Missing parts on graphs

filippoclikkami

New Member
Dec 21, 2023
28
3
3
Hi everyone, it is normale that graphs shows this gaps. Is a 4 node cluster minisforum MS-01, no issue with vms. I got instability with pbs while syncing with a remote pbs. The instability is on the pve side, i mean syncing go on but on pve side it shows connection time out several time. PBS is a 4 core and 8 gb ram VM, meanwhile in the graps attacched called cpuramnodes you can see the gaps happen on every node, also appear in network traffic Disk IO ecc. I'm thinking is some energy saving involved or cpu throttling, but vms still works fine.


Anyone with this setup or similar situation?
 

Attachments

  • pveusageonpve.png
    pveusageonpve.png
    20.1 KB · Views: 5
  • cpuramnodes.png
    cpuramnodes.png
    49.9 KB · Views: 5
The gaps you're seeing in the Proxmox graphs are usually caused by interruptions in pvestatd, the service responsible for collecting and updating resource statistics. If pvestatd can’t gather data in time due to crashes, excessively high load, I/O delays, or timeouts, you’ll see missing segments in those graphs.

You can check its status with:
Bash:
systemctl status pvestatd
journalctl -u pvestatd
 
Thanks for replies

The gaps you're seeing in the Proxmox graphs are usually caused by interruptions in pvestatd, the service responsible for collecting and updating resource statistics. If pvestatd can’t gather data in time due to crashes, excessively high load, I/O delays, or timeouts, you’ll see missing segments in those graphs.

You can check its status with:
Bash:
systemctl status pvestatd
journalctl -u pvestatd

Jul 08 18:10:03 clikka1 pvestatd[1195]: proxmox-backup-client failed: Error: http request timed out
Jul 08 18:10:03 clikka1 pvestatd[1195]: status update time (120.248 seconds)
Jul 08 18:12:04 clikka1 pvestatd[1195]: proxmox-backup-client failed: Error: http request timed out
Jul 08 18:12:04 clikka1 pvestatd[1195]: status update time (120.234 seconds)
Jul 08 18:14:04 clikka1 pvestatd[1195]: proxmox-backup-client failed: Error: http request timed out
Jul 08 18:14:04 clikka1 pvestatd[1195]: status update time (120.227 seconds)
Jul 08 18:16:04 clikka1 pvestatd[1195]: proxmox-backup-client failed: Error: http request timed out
Jul 08 18:16:04 clikka1 pvestatd[1195]: status update time (120.226 seconds)
Jul 08 18:16:22 clikka1 pvestatd[1195]: status update time (17.886 seconds)
Jul 08 18:18:42 clikka1 pvestatd[1195]: proxmox-backup-client failed: Error: http request timed out
Jul 08 18:18:42 clikka1 pvestatd[1195]: status update time (120.242 seconds)
Jul 08 18:20:42 clikka1 pvestatd[1195]: proxmox-backup-client failed: Error: http request timed out
Jul 08 18:20:42 clikka1 pvestatd[1195]: status update time (120.227 seconds)
Jul 08 18:22:42 clikka1 pvestatd[1195]: proxmox-backup-client failed: Error: http request timed out
Jul 08 18:22:42 clikka1 pvestatd[1195]: status update time (120.234 seconds)
Jul 08 18:24:42 clikka1 pvestatd[1195]: proxmox-backup-client failed: Error: http request timed out
Jul 08 18:24:42 clikka1 pvestatd[1195]: status update time (120.231 seconds)

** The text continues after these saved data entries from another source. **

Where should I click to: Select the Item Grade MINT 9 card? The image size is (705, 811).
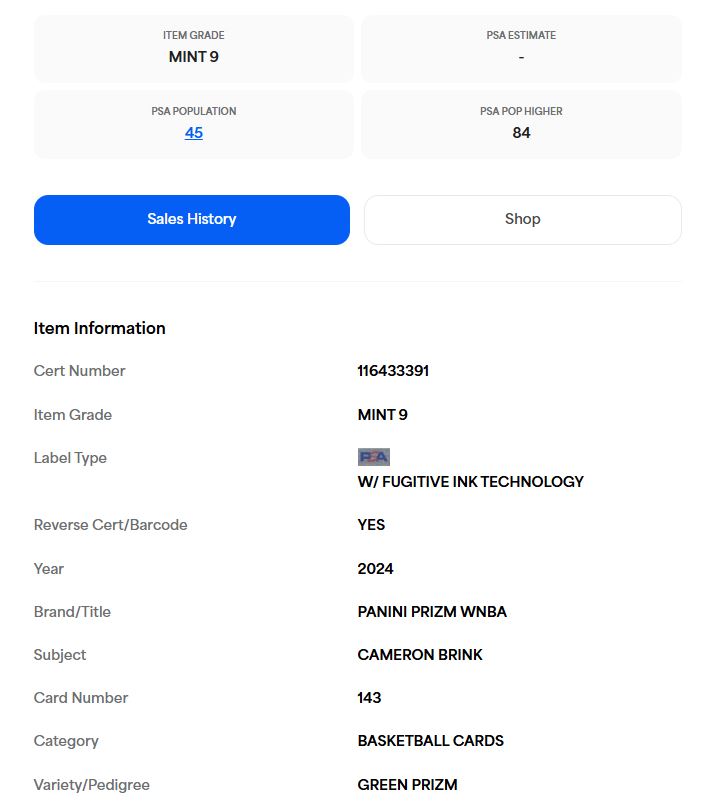(193, 48)
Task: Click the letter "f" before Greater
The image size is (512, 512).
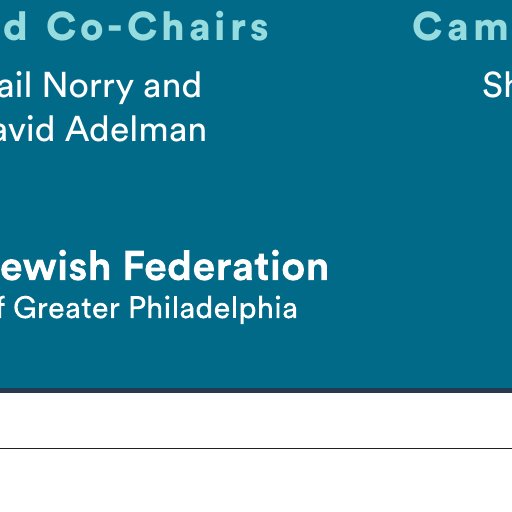Action: click(x=3, y=307)
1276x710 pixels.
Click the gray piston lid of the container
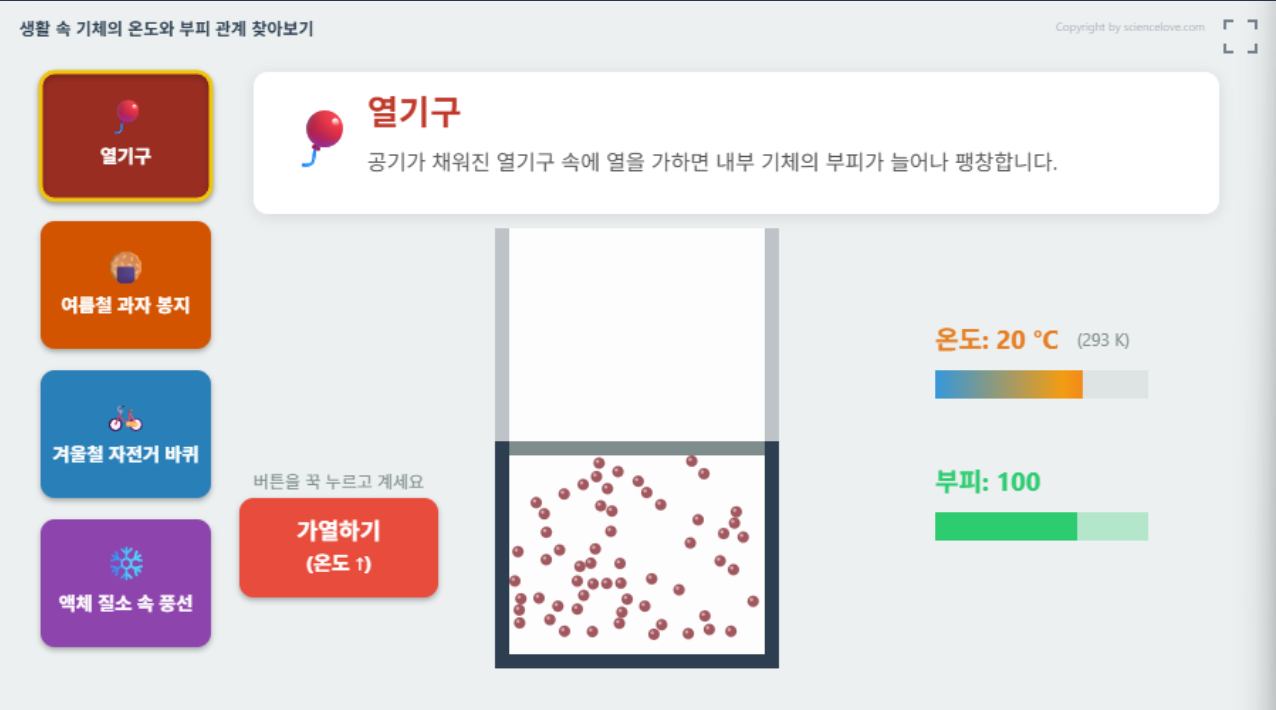pos(637,448)
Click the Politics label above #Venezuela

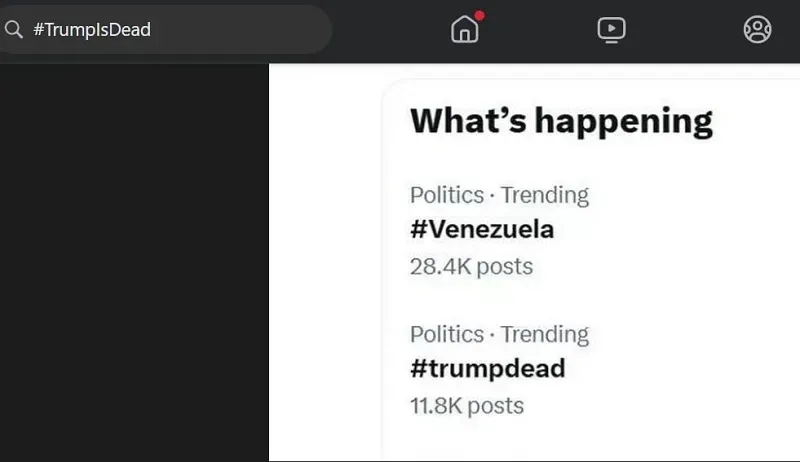[x=446, y=195]
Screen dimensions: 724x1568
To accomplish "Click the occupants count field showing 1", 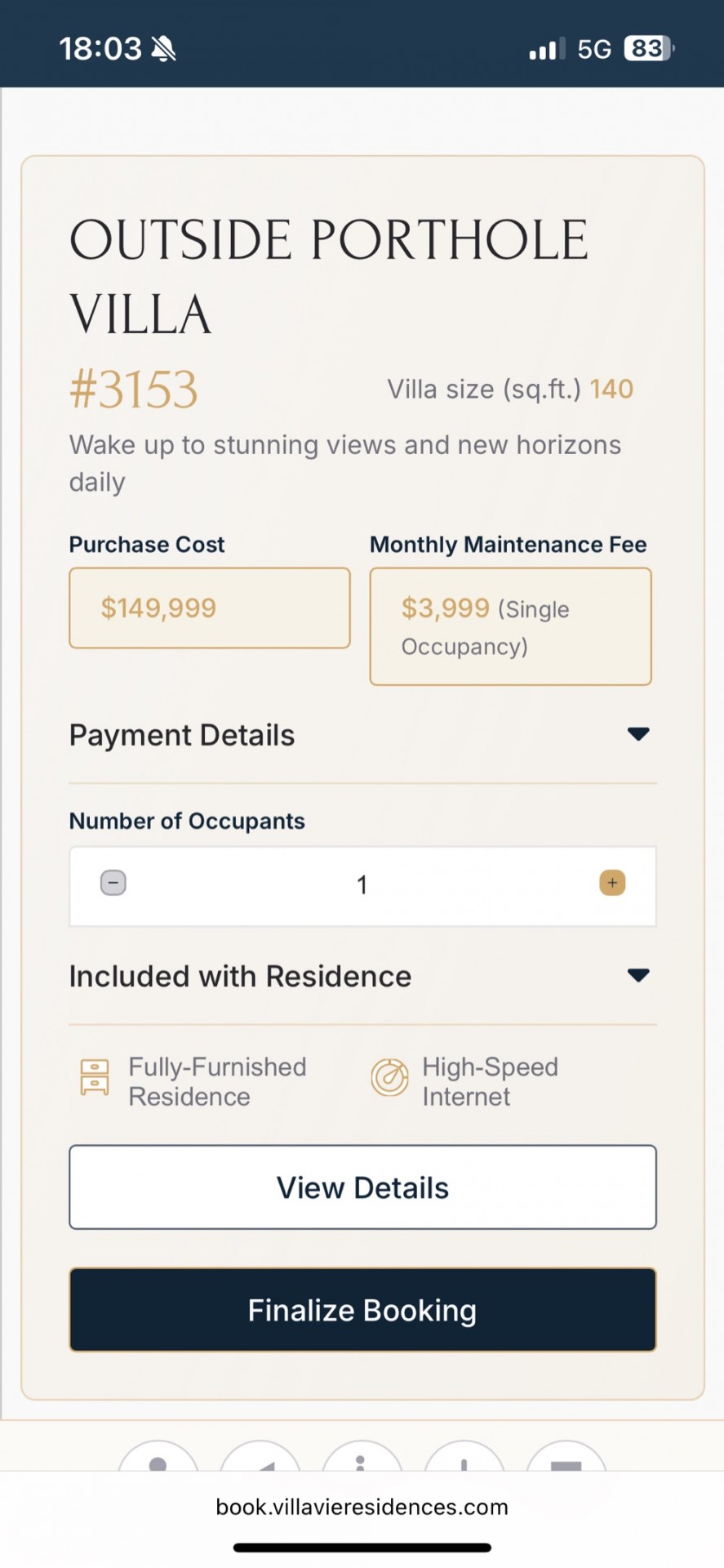I will [x=362, y=885].
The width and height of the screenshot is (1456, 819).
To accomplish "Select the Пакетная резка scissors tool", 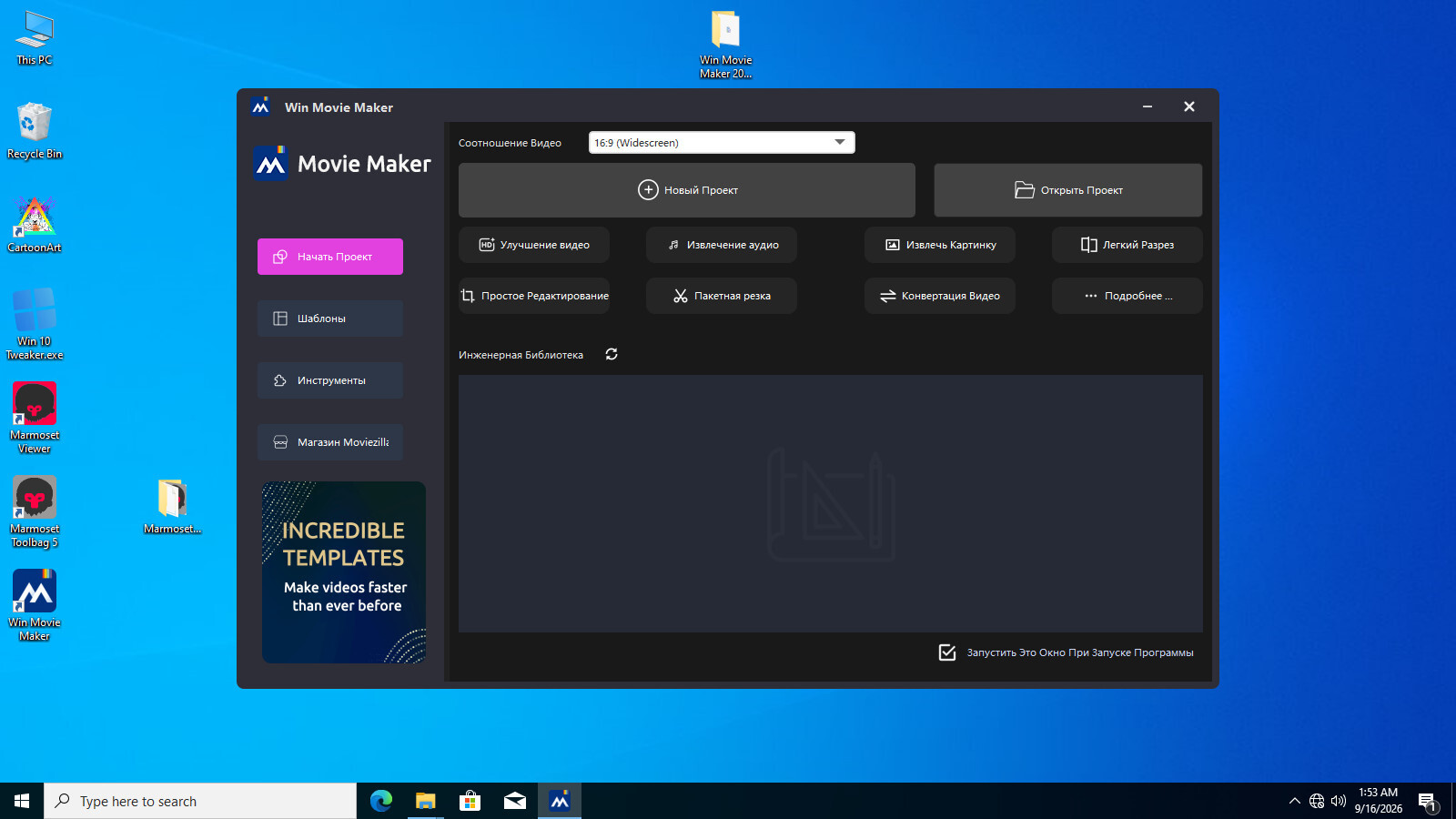I will [x=722, y=296].
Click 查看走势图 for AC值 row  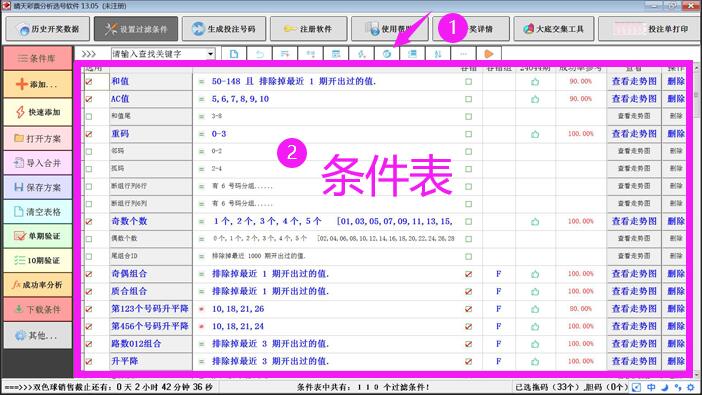point(634,99)
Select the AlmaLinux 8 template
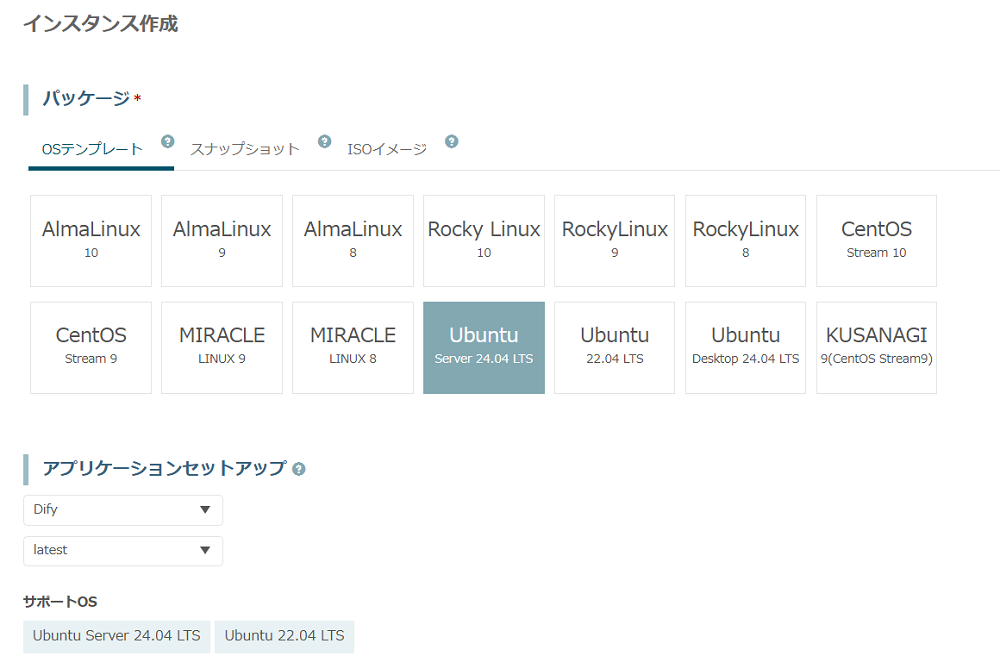 click(x=353, y=241)
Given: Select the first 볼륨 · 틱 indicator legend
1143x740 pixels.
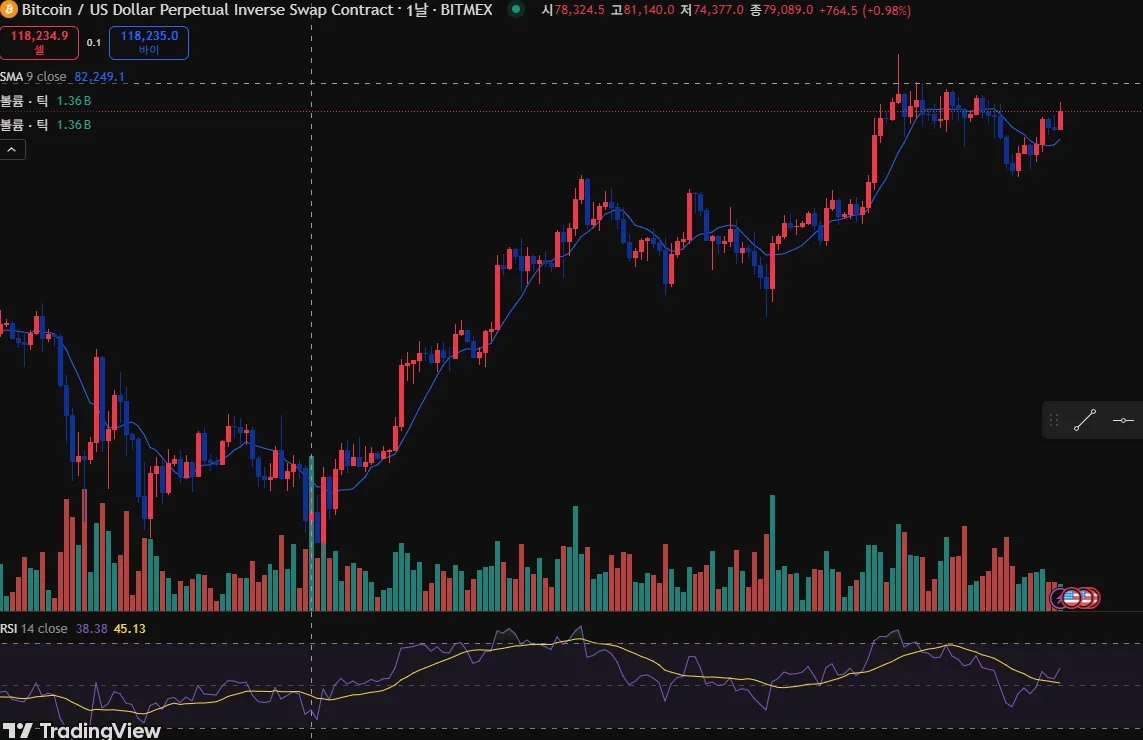Looking at the screenshot, I should click(24, 101).
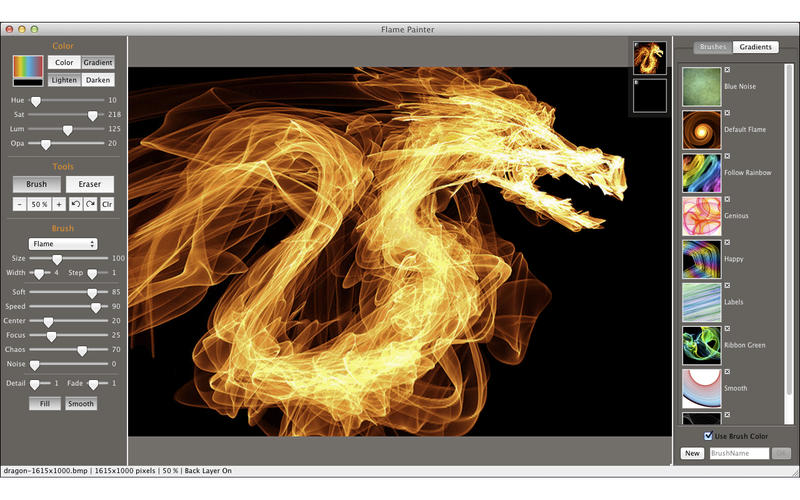Zoom out with the minus button
This screenshot has width=800, height=500.
[19, 204]
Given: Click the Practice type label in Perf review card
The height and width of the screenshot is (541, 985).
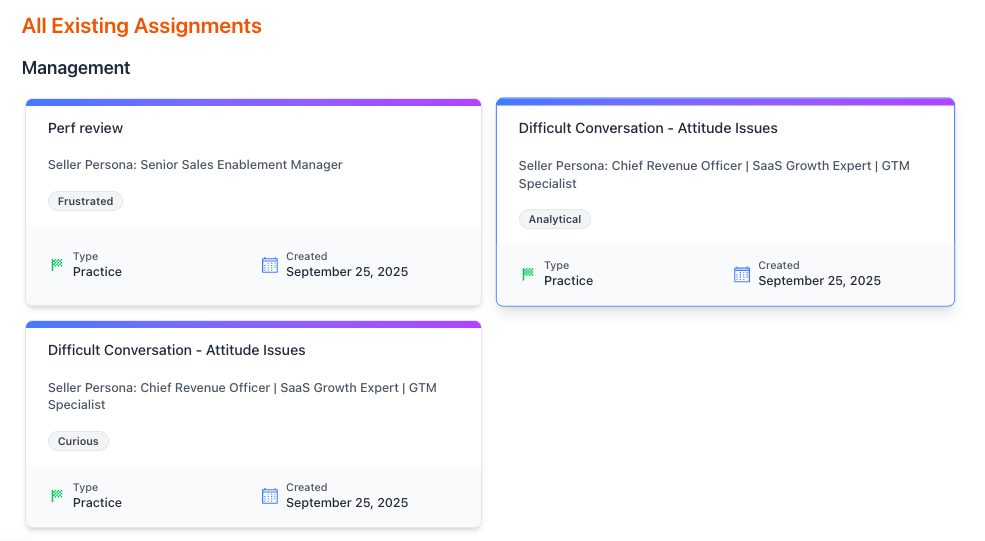Looking at the screenshot, I should [x=97, y=272].
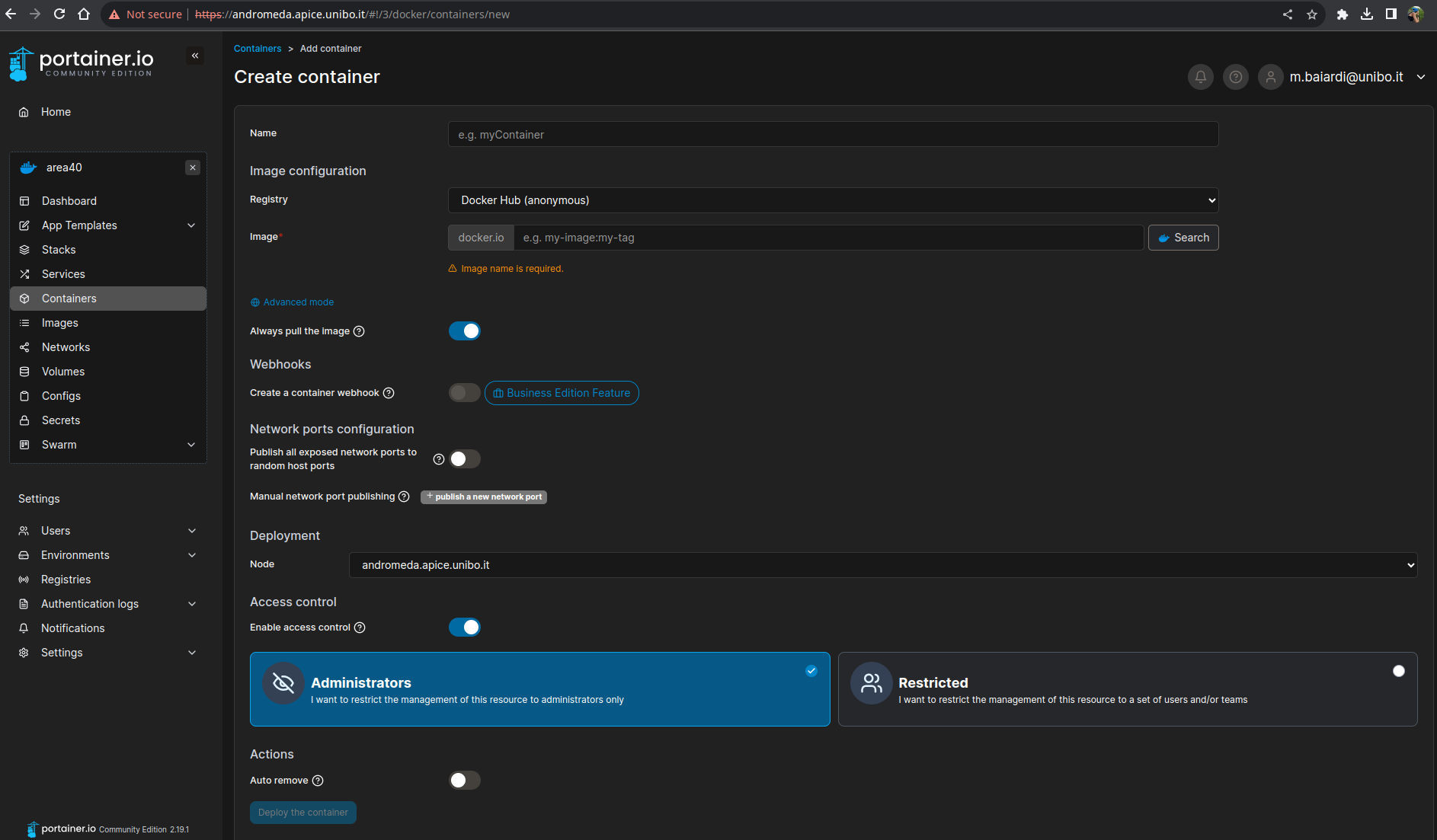Open the help question mark icon in header
This screenshot has height=840, width=1437.
(1235, 77)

This is what i get, since beginning of june is like that every day. I missed to say that datastore is an nfs share on a qnap rack nas. No problem before i started syncing remote pbs. Initial thought was on nas energy saving settings, disabling disks stop seems to had solved but after about 2 days showed again.
 
I missed to say that datastore is an nfs share on a qnap rack nas
So if I understand correctly; you've got a mounted NFS share as a Datastore on the PBS VM on PVE (same node?) which mounts to an NFS server (BM QNAP). This is probably going to cause a lot of strain/load on that node/NW. In general, NFS as a datastore for PBS (even BM) should probably be avoided. See these findings.

I don't use PBS, but have you got Verify new backups immediately after completion turned on/off?
 
I have an NFS share mounted as datastore on PBS vm. PBS vm is on internal disk of PVE node.
Apart from what I've said above about a mounted dataset on NFS , if your PBS VM becomes inoperable, how will you recover? I guess at a minimum you should have a separate independent backup (non-PBS) of that PBS VM (preferably on some external media).

Yes, everyday there's a job, sometimes i verify manually and works too.
Try turning off that Verify new backups immediately after completion & compare to see if those logs go away (which is what I initially meant).
 
  • Like
Reactions: filippoclikkami
Apart from what I've said above about a mounted dataset on NFS , if your PBS VM becomes inoperable, how will you recover? I guess at a minimum you should have a separate independent backup (non-PBS) of that PBS VM (preferably on some external media).
Sorry, maybe I didn't explain myself well. PBS vm don't become inoperable, only datastore fails to communicate, in any case yeah, i have an independent backup of it.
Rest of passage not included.